I think what happened was that the nested query selecting the outlook tasks was executed on every iteration in my loop which means that the Contains method ran on the entire outlook tasks list in every iteration.  I was kind of disappointed that the nested query didn’t get cached somehow or that the LINQ engine was smart enough to run it once.

Luckily I found a really neat trick to speed this up by orders of magnitudes.  I am talking minutes to seconds here.  And it was very simple.  By calling the ToList method on the LINQ query, I cause instant execution of the LINQ query and if I store the results in a variable then the query is ran only once.  So I got rid of deferred execution and I got rid of multiple executions.

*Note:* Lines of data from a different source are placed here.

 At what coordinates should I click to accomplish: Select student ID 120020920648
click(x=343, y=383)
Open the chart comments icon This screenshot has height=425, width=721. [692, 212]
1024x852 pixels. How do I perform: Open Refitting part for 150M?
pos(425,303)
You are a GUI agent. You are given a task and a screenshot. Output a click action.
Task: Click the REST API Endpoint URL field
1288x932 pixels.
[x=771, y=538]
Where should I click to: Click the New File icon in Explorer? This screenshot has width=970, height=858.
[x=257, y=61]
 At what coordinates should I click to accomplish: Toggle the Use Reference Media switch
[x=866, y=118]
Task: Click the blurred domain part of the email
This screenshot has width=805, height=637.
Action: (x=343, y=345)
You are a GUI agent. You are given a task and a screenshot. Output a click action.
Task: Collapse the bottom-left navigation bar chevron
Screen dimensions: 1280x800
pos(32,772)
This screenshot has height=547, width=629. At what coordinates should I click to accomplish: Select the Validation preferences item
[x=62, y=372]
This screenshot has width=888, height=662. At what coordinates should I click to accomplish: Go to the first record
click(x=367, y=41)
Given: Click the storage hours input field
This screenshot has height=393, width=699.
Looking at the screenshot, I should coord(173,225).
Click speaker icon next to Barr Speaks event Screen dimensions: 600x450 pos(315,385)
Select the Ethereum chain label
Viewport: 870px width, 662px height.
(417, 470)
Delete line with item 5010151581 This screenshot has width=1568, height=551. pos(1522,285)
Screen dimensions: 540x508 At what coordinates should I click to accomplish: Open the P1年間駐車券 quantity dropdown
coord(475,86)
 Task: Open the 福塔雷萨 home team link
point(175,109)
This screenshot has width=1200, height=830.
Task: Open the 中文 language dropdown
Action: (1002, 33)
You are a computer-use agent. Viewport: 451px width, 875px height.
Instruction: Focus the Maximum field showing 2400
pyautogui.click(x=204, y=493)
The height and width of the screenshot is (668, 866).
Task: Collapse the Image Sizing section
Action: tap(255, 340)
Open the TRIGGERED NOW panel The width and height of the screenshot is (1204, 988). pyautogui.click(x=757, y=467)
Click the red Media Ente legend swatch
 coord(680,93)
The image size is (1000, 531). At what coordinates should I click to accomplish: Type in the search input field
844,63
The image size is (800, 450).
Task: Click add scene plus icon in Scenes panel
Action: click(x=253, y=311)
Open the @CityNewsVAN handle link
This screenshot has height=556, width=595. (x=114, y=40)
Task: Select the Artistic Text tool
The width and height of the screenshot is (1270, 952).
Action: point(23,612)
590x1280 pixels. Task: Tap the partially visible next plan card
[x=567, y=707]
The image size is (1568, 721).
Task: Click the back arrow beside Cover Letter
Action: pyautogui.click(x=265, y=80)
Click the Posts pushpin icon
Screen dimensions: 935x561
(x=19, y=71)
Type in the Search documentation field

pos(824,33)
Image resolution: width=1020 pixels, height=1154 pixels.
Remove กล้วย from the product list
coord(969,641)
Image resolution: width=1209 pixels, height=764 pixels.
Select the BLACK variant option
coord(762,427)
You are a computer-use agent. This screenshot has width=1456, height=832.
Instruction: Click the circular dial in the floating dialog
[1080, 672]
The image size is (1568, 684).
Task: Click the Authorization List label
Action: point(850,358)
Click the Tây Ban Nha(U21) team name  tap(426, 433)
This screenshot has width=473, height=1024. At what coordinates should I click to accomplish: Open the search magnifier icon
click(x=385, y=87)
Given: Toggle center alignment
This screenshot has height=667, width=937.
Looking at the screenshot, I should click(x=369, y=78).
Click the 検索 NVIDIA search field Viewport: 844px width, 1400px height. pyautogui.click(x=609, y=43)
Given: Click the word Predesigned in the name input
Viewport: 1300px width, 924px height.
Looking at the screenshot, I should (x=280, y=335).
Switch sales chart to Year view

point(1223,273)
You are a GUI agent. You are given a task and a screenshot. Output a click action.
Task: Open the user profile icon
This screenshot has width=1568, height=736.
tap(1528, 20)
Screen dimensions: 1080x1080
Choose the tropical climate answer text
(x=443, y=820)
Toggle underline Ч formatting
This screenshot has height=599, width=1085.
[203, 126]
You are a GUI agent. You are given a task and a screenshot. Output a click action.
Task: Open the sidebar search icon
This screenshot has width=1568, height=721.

My final LINQ query looked like this:

Dim outlookTasksName = (From outlookTask _
                        In outlookTasks _
                        Select outlookTask.Subject).ToList
Dim results = _
    (From myTask In myTasks _
    Where Not (outlookTasksName).Contains(myTask) _
    Select myTask).ToList

What do you think of this solution?  Do you see any drawbacks or issues?  Do you have other LINQ optimization tricks  or way to improve LINQ query performance?  Do  you think deferred execution is necessary for LINQ to objects?

NOTE: As I was writing this, I just realized that one drawback for large collections would be memory utilization.  But I think the gains in performance outweigh the cost in memory.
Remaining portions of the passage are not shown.